[RECORDS — start]

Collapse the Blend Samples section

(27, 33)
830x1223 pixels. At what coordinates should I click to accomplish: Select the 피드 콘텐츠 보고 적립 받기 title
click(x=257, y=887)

[RECORDS — finish]
[RECORDS — start]

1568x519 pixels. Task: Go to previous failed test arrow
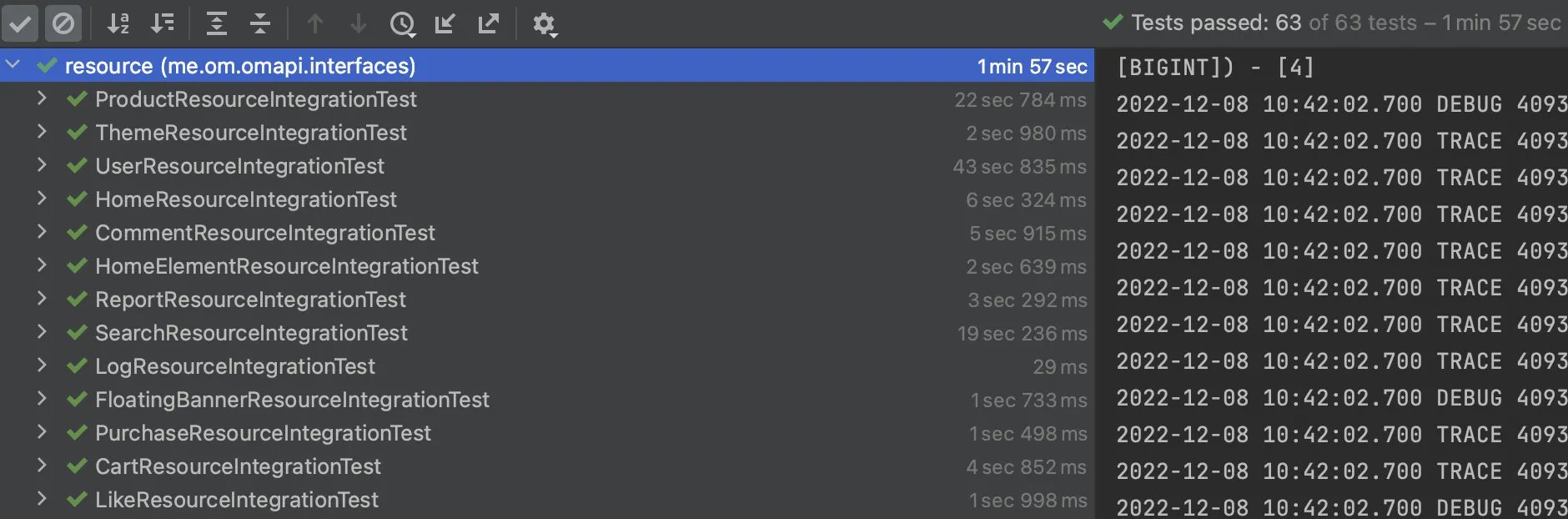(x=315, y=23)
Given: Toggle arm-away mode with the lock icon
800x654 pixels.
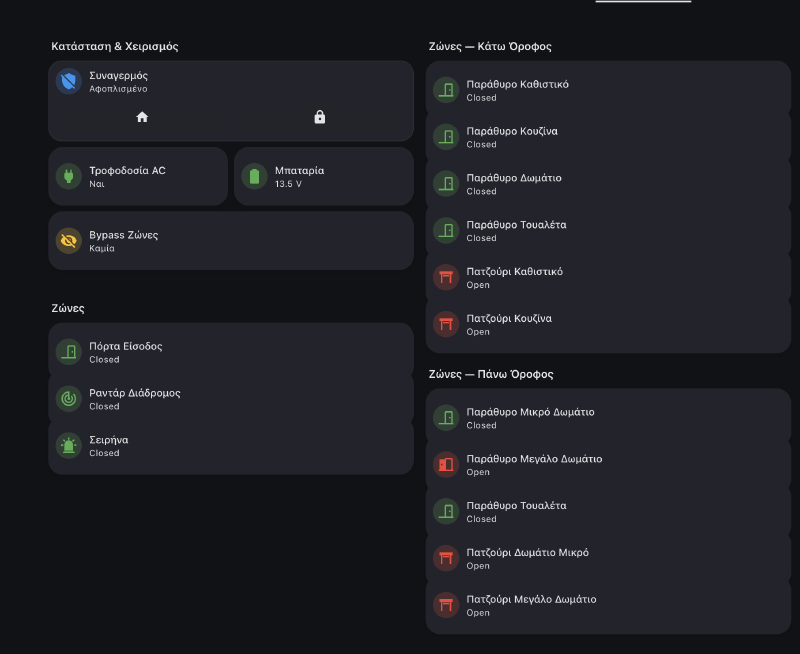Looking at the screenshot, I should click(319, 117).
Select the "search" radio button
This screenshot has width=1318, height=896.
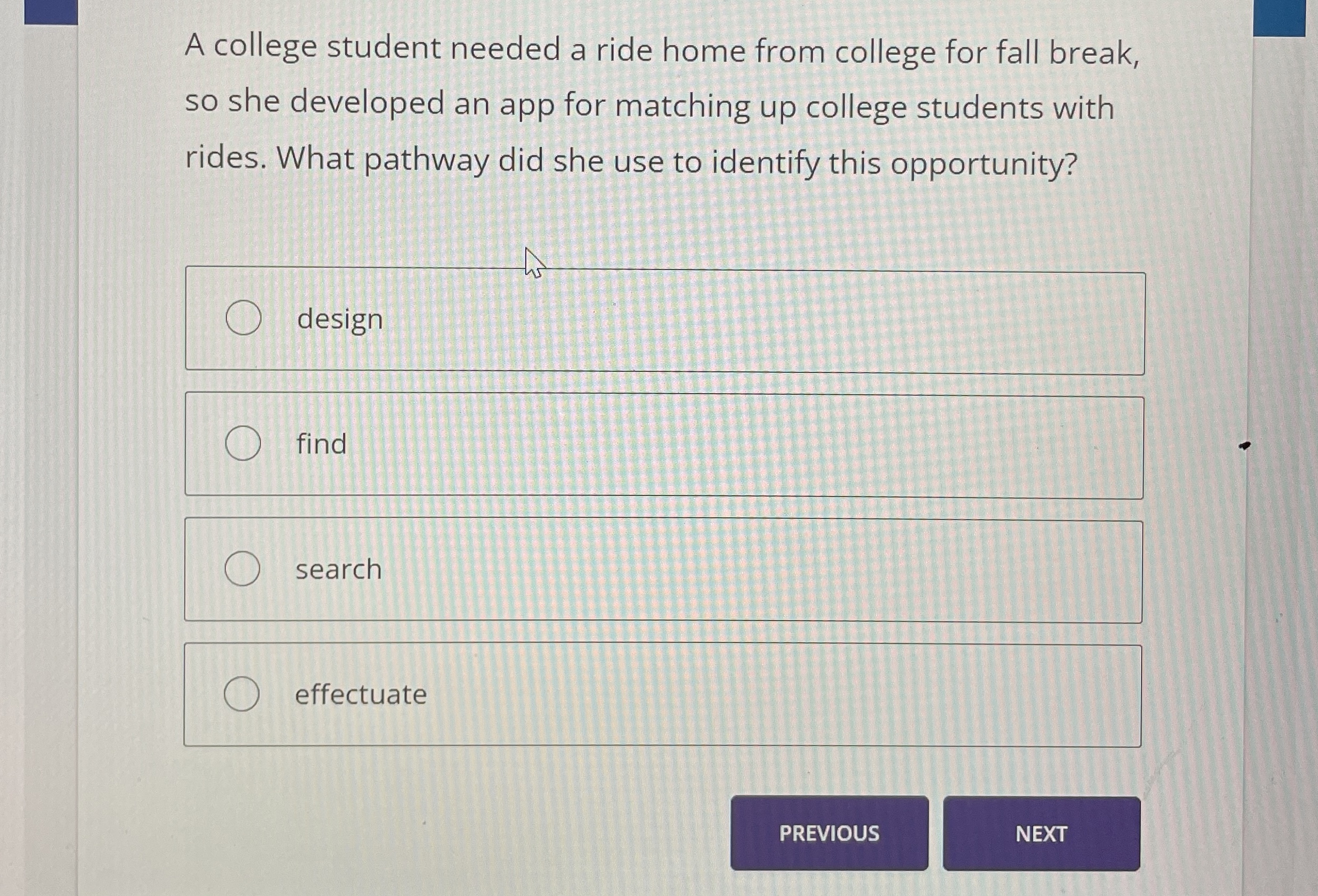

[RECORDS — finish]

Transcribe, from the material above, the stretch starting at the line with "1568x519 pixels. Task: Go" and ending at the line with "This screenshot has width=1318, height=896.", both included, exactly. Do not carry over pictures.

(OUTPUT OF THE EXERCISE)
1568x519 pixels. Task: Go to previous failed test arrow
(x=315, y=23)
Given: Toggle arm-away mode with the lock icon
800x654 pixels.
Looking at the screenshot, I should click(319, 117).
Select the "search" radio button
This screenshot has width=1318, height=896.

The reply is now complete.